### Short exercise
Give the material from the line with "Click the red" up to and including the line with "Viewport: 911px width, 848px height. 321,305" as a numbered list, leaving out any blank lines.

* start Provided data *

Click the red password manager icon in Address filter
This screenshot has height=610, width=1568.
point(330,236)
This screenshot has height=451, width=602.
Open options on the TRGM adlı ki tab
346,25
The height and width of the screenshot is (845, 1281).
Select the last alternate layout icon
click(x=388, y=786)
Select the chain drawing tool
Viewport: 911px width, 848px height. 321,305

* end Provided data *
* start Provided data *

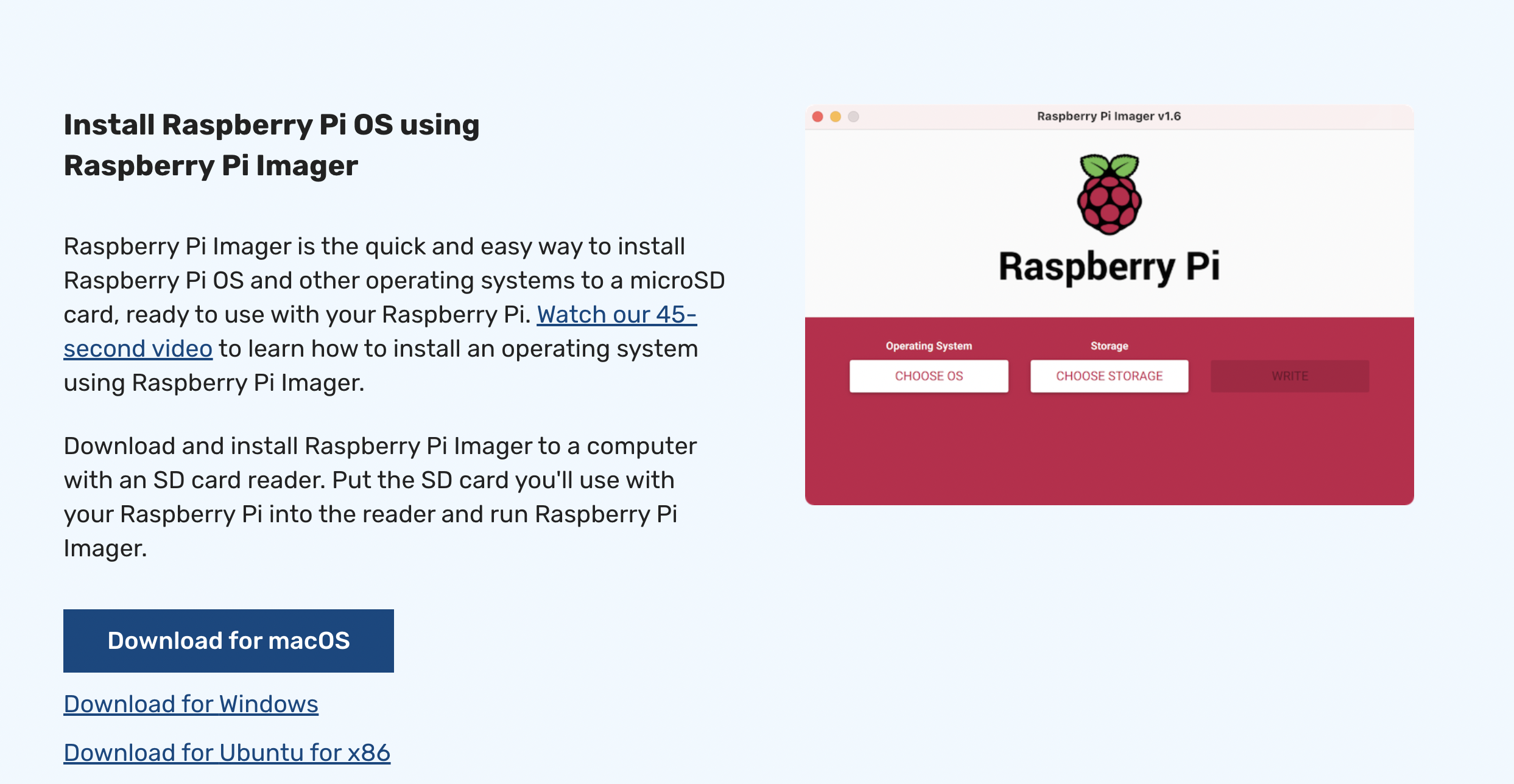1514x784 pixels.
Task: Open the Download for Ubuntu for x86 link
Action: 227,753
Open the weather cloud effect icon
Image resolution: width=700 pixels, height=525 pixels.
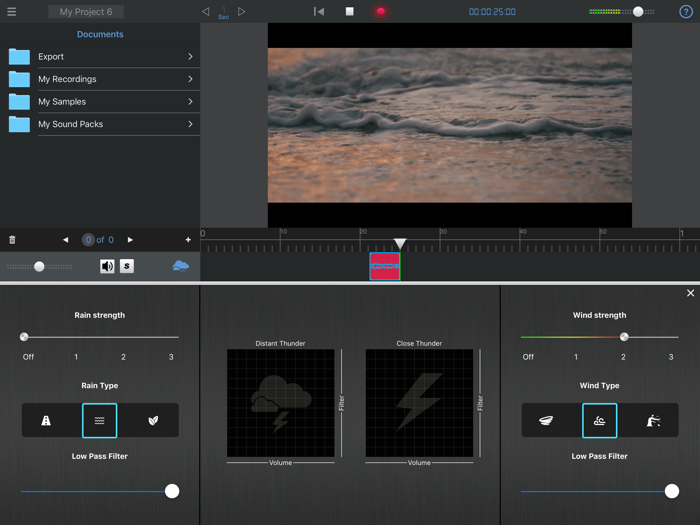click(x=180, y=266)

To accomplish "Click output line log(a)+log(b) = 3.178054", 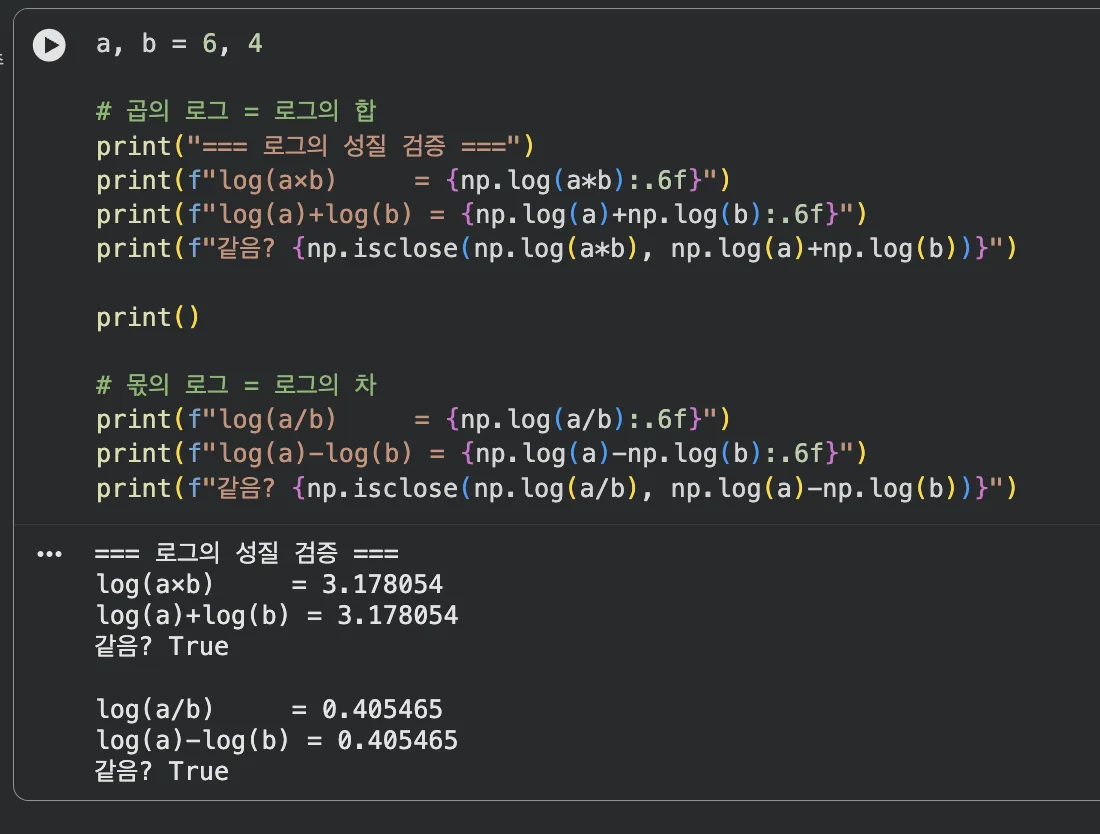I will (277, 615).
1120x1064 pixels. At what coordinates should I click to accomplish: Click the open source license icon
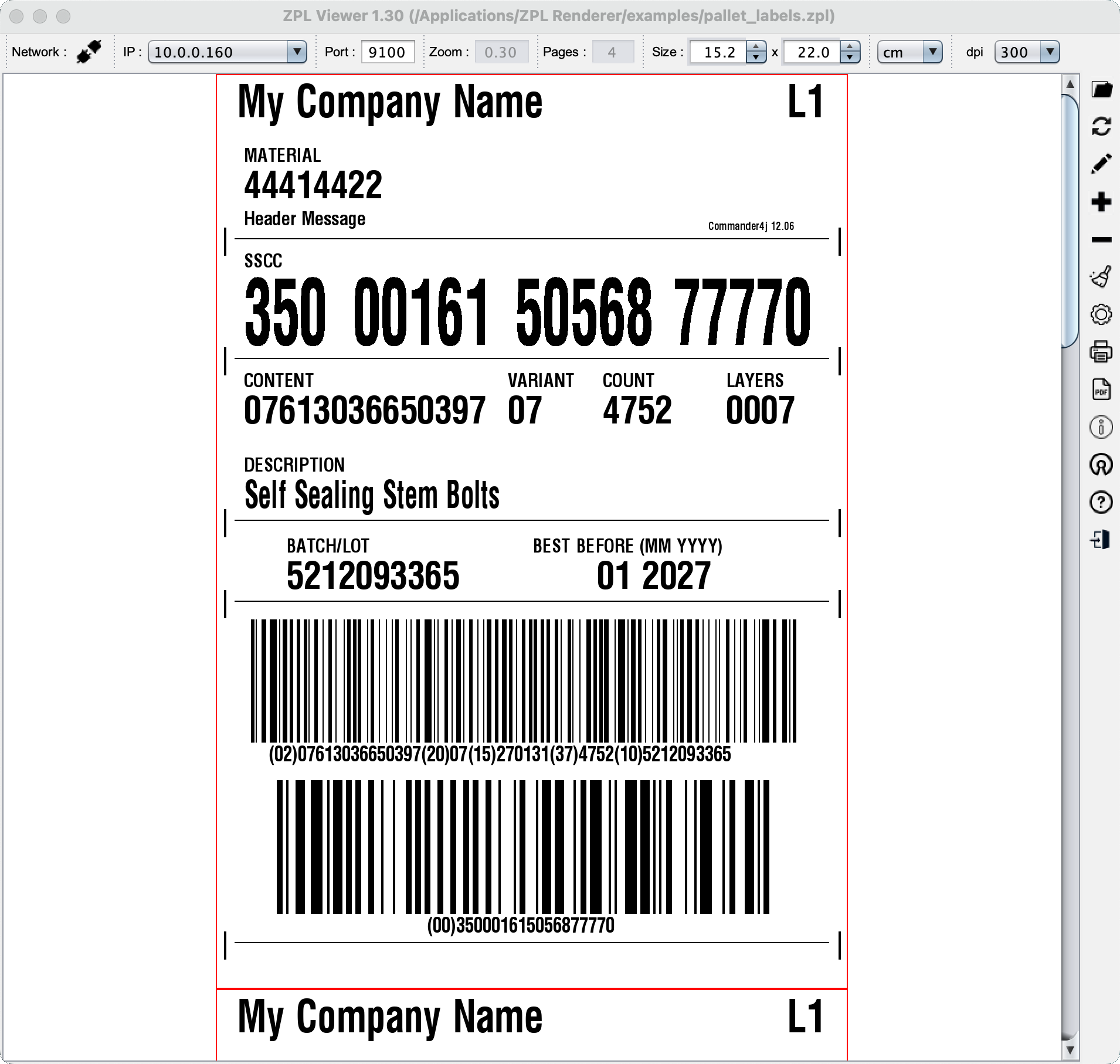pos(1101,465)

* end Provided data *

### Expected answer
1. Click the red password manager icon in Address filter
2. This screenshot has height=610, width=1568.
3. point(330,236)
4. This screenshot has height=451, width=602.
5. Open options on the TRGM adlı ki tab
6. 346,25
7. The height and width of the screenshot is (845, 1281).
8. Select the last alternate layout icon
9. click(x=388, y=786)
10. Select the chain drawing tool
11. Viewport: 911px width, 848px height. 321,305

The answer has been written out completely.